“The fast that God chooses”

The First Day of Lent This sermon has been transcribed from live video. To watch the video please click this link.

I speak to you today as a sinner to sinners, as the beloved of God to God’s beloved, as one called to bear witness to those called to bear witness. Amen.

Over the past week, I’ve been thinking a lot about two friends of mine and the fasting that they did that I observed. The first was a guy that I met when I was part of a fellowship that went to France and then later on to Morocco. He was an investment banker from Brooklyn and he was this remarkable dynamic individual when I first met him. When I saw him again at dinner, after a couple of years, he had found this kind of place of deep silence within him. 

We sat next to each other and I asked him what was going on. And he told me that he had experienced some incredible challenges in his life, particularly with the company that he was trying to start. And to somehow deal with the stress of starting that company and all that was riding on it, all that was challenging him, he began to too fast for a year. And he did that by drawing upon the deepest resources in his own Black church tradition of fasting and praying and hoping and waiting and putting everything into God’s hands. 

I remember his face and how different it was from the face that I had met when I first met him. I remember the way in which he had somehow yielded so much control in his life to something which was clearly larger than he could control. As soon as I saw him and heard the explanation of his fasting, I found myself praying for him. I saw in my mind’s eye, the family that I had met, his children, all of those things, which were hanging in the balance so  long as he could bring home the bread.

The second person that I observed fasting was a friend of mine who was Muslim. He was the only Muslim representative on this university board. And he was in the face of a board in which there were a lot of things that needed to be discussed. It was done by people who had huge standing in the community and he was a litigator. It was during Ramadan that we had a special retreat and he came and he chose not to eat and drink. I remember what tipped me off wasn’t the fact that he didn’t eat breakfast, but it was the fact that he chose not to drink water. 

I went up to him at the break and I said, “Feisal, you’re fasting.” And he said, “Yes, I know that it’s something I shouldn’t be doing. I have diabetes. My doctor has told me not to do it. My e-mom (sp?) has told me not to do it, but when I fast, I find a way of being reminded that I am human. And that reminder of my humanity helps me negotiate days like today and every day.” 

What does it mean to fast? For my first friend, Richard, it was a moment in which he climbed into his deepest resources to meet a challenge that he was facing in his life, a major life challenge. It was a way of centering himself on God and placing everything that he was hoping to do in God’s hands. And for my friend, Feisal, when he says he wants to be human he’s of course speaking aspirationally that he wants to somehow attain a level of humanity that he has been destined for by God, a level of humanity that is full of the love of God, full of the justice of God, full of everything that God is. 
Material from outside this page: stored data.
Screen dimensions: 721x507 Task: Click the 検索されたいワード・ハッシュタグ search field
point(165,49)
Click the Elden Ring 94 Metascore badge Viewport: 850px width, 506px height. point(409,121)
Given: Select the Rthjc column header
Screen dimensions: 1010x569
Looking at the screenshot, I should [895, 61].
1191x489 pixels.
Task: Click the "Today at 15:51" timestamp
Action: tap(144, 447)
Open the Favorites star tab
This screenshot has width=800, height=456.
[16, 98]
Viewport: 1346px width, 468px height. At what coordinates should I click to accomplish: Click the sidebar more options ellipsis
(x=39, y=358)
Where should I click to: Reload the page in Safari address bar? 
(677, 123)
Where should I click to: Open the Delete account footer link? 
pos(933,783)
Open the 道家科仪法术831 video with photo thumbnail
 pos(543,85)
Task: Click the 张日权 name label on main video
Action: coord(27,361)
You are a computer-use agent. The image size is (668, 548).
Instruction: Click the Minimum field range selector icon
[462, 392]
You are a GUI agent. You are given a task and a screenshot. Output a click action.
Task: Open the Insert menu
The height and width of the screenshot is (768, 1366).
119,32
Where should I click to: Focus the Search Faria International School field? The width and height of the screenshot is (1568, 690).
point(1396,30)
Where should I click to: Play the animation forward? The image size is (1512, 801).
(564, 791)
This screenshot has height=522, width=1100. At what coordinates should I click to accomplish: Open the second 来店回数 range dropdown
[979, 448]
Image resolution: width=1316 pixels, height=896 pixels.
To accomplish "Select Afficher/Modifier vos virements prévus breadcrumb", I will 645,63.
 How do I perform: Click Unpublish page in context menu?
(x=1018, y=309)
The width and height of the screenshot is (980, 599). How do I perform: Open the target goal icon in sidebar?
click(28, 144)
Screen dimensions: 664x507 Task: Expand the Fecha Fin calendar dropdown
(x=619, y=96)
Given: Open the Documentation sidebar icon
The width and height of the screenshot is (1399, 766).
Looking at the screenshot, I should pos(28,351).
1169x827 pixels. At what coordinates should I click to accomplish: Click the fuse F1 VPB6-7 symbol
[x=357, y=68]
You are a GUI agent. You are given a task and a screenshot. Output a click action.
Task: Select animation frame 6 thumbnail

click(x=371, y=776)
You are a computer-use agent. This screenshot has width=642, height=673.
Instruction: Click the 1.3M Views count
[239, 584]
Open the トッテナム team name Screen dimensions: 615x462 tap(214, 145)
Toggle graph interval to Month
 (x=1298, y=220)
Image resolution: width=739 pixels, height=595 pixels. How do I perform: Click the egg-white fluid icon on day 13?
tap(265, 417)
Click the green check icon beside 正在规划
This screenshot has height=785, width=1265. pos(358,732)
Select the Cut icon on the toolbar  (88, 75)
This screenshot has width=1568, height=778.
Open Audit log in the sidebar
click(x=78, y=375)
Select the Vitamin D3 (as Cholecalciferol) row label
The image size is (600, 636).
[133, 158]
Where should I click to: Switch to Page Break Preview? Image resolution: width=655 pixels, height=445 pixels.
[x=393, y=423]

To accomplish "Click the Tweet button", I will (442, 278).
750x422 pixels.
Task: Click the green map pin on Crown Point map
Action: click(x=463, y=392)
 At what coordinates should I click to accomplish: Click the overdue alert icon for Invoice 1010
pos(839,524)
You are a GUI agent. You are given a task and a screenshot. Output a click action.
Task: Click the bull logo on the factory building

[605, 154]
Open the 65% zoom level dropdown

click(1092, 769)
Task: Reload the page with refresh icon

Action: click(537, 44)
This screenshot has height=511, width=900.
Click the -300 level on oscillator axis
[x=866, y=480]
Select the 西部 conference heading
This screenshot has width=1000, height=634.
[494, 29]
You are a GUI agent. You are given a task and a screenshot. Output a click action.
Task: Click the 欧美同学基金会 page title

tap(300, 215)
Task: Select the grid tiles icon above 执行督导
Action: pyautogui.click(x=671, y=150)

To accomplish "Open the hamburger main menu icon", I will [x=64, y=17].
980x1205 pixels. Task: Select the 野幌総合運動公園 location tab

And traditionally, when we think about the theology of fasting within the Christian tradition, it often happens at pivotal moments in a person’s life. When Jesus is driven by the spirit, into the wilderness, He fasts for 40 days and 40 nights, and literally is emptied of himself so that he might be filled with God. And Saul in the Book of Acts, after he was knocked off his horse, fasted for three days, having no food or drink until he could come to terms with the person he was, with the mirror that God was lifting up before him and showing him. 

Fasting has always been a way in which by denying some part of ourselves, we create space within our souls for the desires of God to grow. And our acknowledgement of God at the center of our lives is made clear. But I want to suggest something to you tonight that there’s a kind of fasting in the scriptures that we have before us today which does not think about fasting so much in terms of denying yourself a desire, but rather living into a deeper relationship.

And we see that today in our reading from Isaiah. The setting of this text is that the people of God are wondering where God is in the midst of their exile. Why isn’t God intervening in their lives and rescuing them? And so they’re wondering what’s wrong with their fasting. They blame their observances. The answer that Isaiah gives them from the Lord is that their fasting has been entirely an act of self-fashioning and self creation. They’ve fasted in a way that nothing will change in their lives, except for the observance of their religion. And fasting, Isaiah says, is not simply cosmetic. Fasting is meant to be an invitation to conversion and justice and love. And in all these things there is relationship. 

And so, Isaiah gives to them a word from the Lord, is this not the fast that I choose: to loose the bonds of injustice, to undo the throngs of the yoke, to let the oppressed go free and to break every yoke? Is it not to share your bread with the hungry and bring the homeless poor into your house? When you see the naked, to cover them and not to hide yourself from your own kin?

Fasting, Isaiah is telling us, is not to be understood entirely as self-denial, but more importantly at the basis of every fasting is the determination to live into relationship. Because at the end of all of these things, when we act for justice, when we free the oppressed, when we feed the hungry, when we clothe the naked, when we welcome our kin, whether they need a welcome or not, or whether they deserve a welcome or not, we are engaging and acknowledging the relationships that we have around us, the connection between us that we might try to differentiate ourselves or to distance ourselves or the elevate ourselves from others. 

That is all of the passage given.